DATA EXTRACT
========================================
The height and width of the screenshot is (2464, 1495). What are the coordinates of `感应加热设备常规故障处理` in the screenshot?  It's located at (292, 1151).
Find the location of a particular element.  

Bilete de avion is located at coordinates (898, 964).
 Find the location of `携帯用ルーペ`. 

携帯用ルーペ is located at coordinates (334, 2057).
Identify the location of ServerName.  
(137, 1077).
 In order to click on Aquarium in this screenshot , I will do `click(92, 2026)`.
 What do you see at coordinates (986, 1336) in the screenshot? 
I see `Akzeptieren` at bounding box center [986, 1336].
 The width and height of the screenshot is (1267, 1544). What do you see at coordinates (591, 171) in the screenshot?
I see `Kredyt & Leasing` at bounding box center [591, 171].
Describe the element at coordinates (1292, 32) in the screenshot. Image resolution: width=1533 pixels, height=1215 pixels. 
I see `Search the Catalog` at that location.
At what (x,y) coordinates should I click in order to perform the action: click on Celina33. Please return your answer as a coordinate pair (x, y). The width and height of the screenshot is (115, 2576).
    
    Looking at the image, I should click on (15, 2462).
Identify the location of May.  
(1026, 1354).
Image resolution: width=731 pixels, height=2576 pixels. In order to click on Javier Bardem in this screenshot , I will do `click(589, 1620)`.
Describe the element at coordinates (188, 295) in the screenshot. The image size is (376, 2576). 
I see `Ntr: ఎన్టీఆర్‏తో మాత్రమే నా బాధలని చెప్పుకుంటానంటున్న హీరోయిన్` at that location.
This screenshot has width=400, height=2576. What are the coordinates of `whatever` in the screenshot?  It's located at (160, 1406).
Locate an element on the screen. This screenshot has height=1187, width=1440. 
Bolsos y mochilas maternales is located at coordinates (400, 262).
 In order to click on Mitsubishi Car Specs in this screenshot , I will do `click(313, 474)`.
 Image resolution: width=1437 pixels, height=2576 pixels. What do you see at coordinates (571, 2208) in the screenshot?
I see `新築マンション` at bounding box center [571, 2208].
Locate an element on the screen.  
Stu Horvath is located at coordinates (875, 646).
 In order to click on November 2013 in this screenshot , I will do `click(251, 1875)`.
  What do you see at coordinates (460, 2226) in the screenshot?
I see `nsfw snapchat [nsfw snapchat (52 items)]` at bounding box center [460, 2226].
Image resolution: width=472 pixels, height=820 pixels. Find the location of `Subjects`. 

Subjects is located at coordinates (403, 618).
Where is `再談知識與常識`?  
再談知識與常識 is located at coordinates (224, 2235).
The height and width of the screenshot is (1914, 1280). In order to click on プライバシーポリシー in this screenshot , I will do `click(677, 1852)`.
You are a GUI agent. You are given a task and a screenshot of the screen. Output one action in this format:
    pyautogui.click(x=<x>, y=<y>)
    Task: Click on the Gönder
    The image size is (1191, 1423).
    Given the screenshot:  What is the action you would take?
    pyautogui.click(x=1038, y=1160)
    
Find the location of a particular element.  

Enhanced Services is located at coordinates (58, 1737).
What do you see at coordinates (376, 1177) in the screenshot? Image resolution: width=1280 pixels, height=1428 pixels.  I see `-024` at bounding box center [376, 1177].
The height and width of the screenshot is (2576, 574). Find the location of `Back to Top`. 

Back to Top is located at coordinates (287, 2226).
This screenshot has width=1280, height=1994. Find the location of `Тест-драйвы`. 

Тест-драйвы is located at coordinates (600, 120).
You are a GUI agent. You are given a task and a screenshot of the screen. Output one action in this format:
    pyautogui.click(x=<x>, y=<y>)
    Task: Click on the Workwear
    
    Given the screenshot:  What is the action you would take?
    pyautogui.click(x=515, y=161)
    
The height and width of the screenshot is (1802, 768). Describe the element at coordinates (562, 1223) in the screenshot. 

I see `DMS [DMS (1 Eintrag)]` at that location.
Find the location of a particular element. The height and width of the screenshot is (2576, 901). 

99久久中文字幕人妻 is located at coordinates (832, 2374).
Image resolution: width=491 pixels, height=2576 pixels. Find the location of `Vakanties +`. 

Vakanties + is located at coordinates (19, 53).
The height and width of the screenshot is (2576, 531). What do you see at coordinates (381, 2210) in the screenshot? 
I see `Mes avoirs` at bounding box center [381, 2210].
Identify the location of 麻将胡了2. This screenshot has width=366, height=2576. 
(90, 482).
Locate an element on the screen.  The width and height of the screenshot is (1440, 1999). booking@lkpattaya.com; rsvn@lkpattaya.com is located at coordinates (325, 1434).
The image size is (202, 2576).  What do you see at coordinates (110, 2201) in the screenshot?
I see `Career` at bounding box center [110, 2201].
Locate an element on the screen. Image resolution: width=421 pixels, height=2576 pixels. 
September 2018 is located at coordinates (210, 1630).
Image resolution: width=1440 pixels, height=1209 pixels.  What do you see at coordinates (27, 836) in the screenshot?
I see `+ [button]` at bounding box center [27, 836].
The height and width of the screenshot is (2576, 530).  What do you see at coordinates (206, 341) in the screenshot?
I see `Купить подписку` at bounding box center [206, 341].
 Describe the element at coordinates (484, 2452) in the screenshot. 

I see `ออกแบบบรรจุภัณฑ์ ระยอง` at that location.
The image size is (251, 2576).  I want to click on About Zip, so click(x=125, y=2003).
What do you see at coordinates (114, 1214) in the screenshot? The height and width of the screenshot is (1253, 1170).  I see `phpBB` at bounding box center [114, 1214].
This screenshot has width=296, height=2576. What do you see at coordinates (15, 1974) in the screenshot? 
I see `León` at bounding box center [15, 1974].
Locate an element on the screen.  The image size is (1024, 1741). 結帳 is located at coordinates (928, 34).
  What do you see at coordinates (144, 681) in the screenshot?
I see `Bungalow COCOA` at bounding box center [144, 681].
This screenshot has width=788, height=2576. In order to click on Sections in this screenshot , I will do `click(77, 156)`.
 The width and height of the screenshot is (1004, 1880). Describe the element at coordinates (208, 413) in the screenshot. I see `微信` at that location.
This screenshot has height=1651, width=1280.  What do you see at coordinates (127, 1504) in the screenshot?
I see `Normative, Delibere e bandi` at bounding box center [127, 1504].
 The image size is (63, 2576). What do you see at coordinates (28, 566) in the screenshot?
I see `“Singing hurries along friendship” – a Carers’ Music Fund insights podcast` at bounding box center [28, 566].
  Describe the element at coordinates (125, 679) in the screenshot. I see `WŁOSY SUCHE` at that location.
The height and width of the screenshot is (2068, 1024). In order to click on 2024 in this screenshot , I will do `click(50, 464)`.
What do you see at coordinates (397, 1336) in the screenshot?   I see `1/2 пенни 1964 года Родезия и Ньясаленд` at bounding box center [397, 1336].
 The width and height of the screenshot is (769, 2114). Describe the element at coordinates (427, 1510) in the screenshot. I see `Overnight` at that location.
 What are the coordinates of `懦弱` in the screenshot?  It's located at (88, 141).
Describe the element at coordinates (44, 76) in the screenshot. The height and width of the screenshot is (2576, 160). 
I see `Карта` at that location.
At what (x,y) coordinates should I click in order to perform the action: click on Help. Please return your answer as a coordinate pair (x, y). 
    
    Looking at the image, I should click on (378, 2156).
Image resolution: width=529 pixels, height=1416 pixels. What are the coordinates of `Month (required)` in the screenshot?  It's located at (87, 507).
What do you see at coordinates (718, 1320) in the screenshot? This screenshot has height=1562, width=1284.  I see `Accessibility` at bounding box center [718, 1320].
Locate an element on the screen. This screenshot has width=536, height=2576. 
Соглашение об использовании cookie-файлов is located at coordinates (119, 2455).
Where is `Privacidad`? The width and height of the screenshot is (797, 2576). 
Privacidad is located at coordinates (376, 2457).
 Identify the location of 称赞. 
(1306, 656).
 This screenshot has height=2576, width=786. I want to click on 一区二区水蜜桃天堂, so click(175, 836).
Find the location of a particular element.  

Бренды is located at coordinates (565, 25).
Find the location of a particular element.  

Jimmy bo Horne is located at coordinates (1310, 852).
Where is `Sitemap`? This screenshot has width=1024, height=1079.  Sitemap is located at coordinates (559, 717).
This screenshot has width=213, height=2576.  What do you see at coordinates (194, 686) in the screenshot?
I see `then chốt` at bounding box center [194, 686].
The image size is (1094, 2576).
========================================
EXERCISE
Copy out the lines starting with the one containing "The image size is (251, 2576)." and ending with the one containing "center [15, 1974].", both included.

ANSWER TO THIS PROBLEM
The image size is (251, 2576).  I want to click on About Zip, so click(x=125, y=2003).
What do you see at coordinates (114, 1214) in the screenshot? The height and width of the screenshot is (1253, 1170).  I see `phpBB` at bounding box center [114, 1214].
This screenshot has width=296, height=2576. What do you see at coordinates (15, 1974) in the screenshot? 
I see `León` at bounding box center [15, 1974].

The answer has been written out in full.